DATASET RECORDS
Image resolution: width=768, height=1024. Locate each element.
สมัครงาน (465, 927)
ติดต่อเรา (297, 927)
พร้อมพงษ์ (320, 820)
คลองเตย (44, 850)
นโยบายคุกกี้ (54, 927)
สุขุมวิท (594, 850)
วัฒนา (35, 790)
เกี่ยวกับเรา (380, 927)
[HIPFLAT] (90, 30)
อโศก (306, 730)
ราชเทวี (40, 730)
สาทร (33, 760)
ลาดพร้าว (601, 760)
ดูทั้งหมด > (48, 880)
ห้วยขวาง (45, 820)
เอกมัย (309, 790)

TO DO
Return every record, word for word.

ANSWER TO THIS TASK
Image resolution: width=768, height=1024. Locate each element.
สมัครงาน (465, 927)
ติดต่อเรา (297, 927)
พร้อมพงษ์ (320, 820)
คลองเตย (44, 850)
นโยบายคุกกี้ (54, 927)
สุขุมวิท (594, 850)
วัฒนา (35, 790)
เกี่ยวกับเรา (380, 927)
[HIPFLAT] (90, 30)
อโศก (306, 730)
ราชเทวี (40, 730)
สาทร (33, 760)
ลาดพร้าว (601, 760)
ดูทั้งหมด > (48, 880)
ห้วยขวาง (45, 820)
เอกมัย (309, 790)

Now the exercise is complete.